Quitting was one way to do it.

Another avenue was to cause so much trouble that they were asked to vacate their spot on the roster.

This havoc-raising took a number of forms. A pathetically meager effort in the classroom. Or blatant misbehavior on the team bus. Or any of a myriad other offenses.

Shawsville coach Eric Altizer, who took over the Shawnees from Tracy Poff with 11 games to go last year, summed up the defections with typical bluntness.

``They didn't have the character to stick around.''

Those who remained had the character to meet defeat with dignity - but never to accept it.

Dow was one of them. So were starting center Tommy Jones and reserve Andy Smith. All three had been called up from the junior varsity when a round of suspensions and resignations gutted the team. All three stuck with it when the Shawnees finished the last half of the season with six players.

They persevered through a winless 1993-94.

They came back for more this year.

But the early results were the same. The team came close, but the losing streak grew like mildew in a damp closet.

Dow, Jones & Smith are the sorts you would expect to stick with it.

Dow, a 135-pound glutton for punishment, also hung in there with a losing football team. This year he caught more than 40 passes and was named second-team all-state. Smith is the top golfer in the school. Both Jones and Smith are straight-A students.

So you had to feel for them when Shawsville blew an eight-point third-quarter lead and lost to Roanoke Valley Christian in December. Or when they fell by two at home to James River. You had to mourn along with them when they sliced a 16-point deficit to two in the other game against RVC, only to lose again.
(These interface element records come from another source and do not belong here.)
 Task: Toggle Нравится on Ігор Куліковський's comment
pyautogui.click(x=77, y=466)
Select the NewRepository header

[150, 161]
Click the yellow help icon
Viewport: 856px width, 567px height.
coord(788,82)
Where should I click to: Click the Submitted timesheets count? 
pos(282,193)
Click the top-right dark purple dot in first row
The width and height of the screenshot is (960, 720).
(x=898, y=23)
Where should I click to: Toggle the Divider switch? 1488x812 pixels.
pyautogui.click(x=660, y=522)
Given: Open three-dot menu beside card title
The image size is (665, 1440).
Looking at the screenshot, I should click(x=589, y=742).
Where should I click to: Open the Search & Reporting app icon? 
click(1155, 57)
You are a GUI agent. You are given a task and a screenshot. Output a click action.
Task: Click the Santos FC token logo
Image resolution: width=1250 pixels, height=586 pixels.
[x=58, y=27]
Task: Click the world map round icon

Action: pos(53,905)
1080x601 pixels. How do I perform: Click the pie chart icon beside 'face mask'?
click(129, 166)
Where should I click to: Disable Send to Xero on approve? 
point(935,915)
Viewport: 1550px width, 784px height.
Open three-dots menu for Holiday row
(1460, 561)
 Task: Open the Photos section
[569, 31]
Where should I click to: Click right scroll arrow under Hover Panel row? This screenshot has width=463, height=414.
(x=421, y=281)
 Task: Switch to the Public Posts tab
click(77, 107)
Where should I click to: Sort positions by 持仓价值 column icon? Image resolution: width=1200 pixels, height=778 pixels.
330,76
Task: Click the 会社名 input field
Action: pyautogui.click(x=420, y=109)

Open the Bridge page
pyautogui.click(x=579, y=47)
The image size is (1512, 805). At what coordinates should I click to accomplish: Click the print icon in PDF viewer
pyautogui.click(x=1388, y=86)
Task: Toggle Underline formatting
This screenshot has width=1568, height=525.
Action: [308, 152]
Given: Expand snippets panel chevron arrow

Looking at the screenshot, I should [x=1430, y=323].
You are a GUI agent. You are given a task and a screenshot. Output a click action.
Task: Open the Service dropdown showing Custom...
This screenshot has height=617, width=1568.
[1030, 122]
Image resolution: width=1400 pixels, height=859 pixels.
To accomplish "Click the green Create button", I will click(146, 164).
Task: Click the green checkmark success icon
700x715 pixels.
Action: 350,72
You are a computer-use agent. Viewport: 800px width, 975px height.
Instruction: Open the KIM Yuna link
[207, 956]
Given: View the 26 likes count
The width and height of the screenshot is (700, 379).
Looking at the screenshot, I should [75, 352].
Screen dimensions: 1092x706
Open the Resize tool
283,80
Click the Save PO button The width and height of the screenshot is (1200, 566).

And when the streak finally came to a close last weekend with a 61-57 victory over Radford, you had to rejoice along with them.

(Not that we can't also feel some pain for Radford, which has also gone through it's share of basketball woes lately.)

``It was one of the best feelings that you could have,'' said Dow, now 1-36 as the starting point guard. ``It was like all that hard work had finally paid off. People were running on the court. Some of them were crying. To us, it was like winning the state championship.''

The joy was short-lived.

Monday, the Shawnees lost again to James River, ending the winning streak at one.

``It's not about whether you win or lose,'' Dow said. ``It's about showing some pride. It's about showing up.''

Ray Cox is a Roanoke Times & World-News sportswriter.